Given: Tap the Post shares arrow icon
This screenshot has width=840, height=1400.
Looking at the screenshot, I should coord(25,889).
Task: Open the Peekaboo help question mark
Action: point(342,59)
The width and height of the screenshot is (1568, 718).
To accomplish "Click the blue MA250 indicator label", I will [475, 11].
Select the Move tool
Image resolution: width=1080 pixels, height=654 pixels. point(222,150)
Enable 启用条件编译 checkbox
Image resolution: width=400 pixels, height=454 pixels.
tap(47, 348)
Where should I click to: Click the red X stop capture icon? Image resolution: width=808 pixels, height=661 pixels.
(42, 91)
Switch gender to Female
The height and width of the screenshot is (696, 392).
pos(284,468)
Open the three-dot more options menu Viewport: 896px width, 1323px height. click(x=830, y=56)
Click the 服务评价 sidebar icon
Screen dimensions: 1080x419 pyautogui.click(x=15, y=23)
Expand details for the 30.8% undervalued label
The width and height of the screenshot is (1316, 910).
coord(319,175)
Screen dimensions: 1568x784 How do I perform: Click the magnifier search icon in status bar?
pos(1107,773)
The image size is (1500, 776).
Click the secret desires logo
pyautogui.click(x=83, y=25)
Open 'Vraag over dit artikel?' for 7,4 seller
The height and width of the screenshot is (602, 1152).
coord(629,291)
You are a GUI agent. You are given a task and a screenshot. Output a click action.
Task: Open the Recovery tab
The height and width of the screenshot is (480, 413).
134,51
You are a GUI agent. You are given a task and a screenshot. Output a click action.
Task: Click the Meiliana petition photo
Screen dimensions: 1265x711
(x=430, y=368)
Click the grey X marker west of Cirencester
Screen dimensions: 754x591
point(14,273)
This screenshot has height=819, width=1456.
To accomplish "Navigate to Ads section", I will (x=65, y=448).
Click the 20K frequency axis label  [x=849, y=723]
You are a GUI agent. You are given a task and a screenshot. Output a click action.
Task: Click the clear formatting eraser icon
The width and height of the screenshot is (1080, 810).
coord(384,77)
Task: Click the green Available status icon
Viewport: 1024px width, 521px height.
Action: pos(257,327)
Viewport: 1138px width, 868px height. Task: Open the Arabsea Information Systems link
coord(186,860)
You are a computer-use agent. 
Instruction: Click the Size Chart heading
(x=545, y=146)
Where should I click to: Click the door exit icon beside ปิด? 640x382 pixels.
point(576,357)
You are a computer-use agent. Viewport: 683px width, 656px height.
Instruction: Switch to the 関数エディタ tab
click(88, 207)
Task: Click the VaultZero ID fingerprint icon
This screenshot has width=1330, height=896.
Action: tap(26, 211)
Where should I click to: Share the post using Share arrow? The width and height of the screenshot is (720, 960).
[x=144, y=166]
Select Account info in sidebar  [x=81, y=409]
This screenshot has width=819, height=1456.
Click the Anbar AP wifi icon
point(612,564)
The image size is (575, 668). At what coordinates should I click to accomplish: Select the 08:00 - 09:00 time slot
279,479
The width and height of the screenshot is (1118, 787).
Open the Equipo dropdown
———
What to do:
Check the entries above line by line and return each one containing the word "computer".

Task output:
You are a computer-use agent. 
You are a computer-use agent. Viewport: 683px width, 656px height.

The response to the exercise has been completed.